Required work:
Reproduce the listing from the line containing "The width and" through the line containing "tap(18, 171)", character for character, omitting the pictures.

Working data:

====================

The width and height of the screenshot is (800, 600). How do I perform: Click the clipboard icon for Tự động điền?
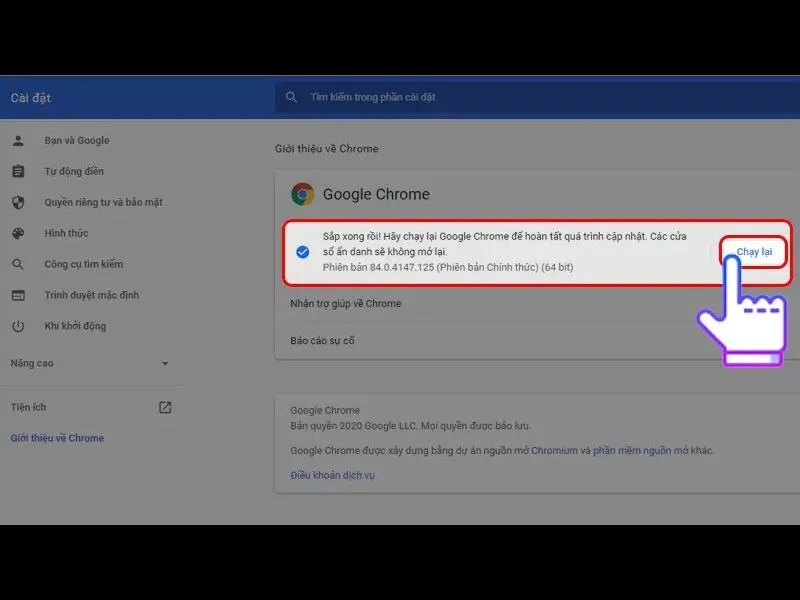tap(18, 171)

====================

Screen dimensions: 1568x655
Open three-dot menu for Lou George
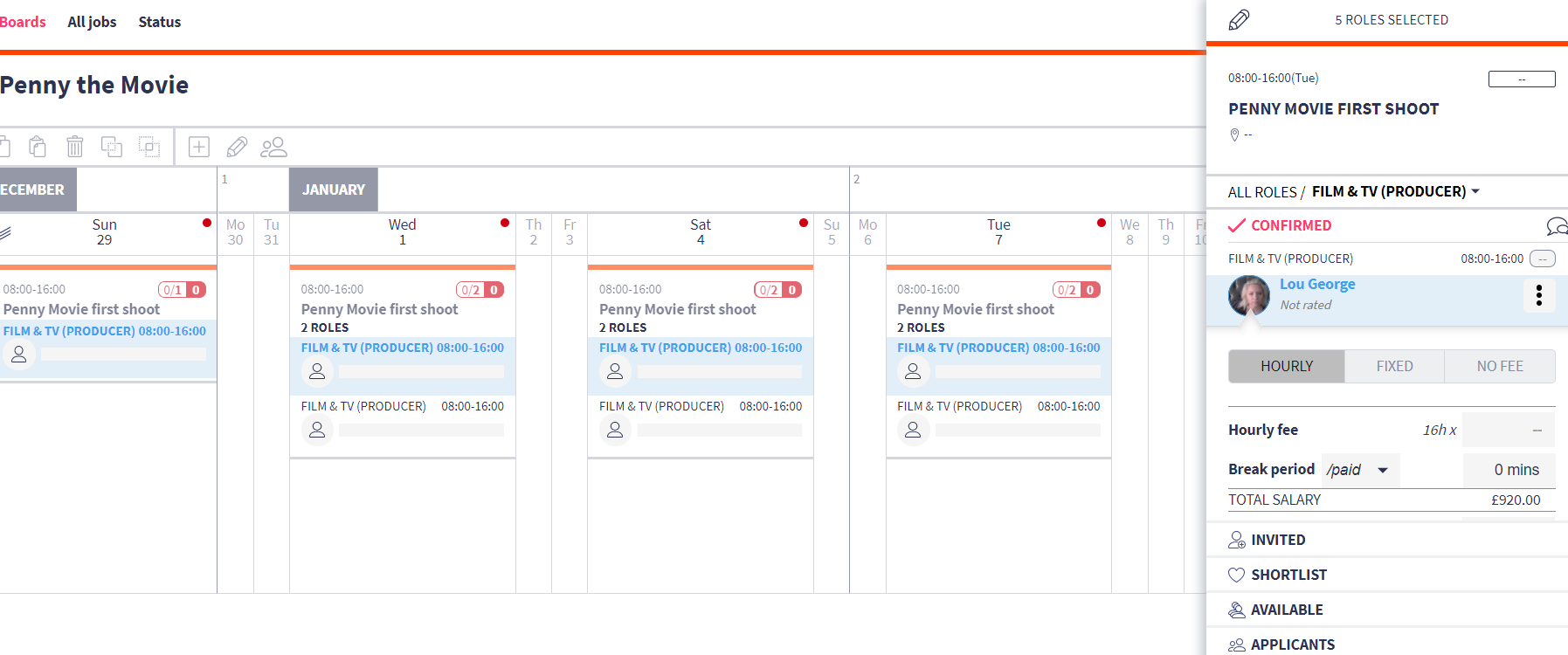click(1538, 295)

====================

Written reply:
The width and height of the screenshot is (800, 600). How do I perform: Click the clipboard icon for Tự động điền?
tap(18, 171)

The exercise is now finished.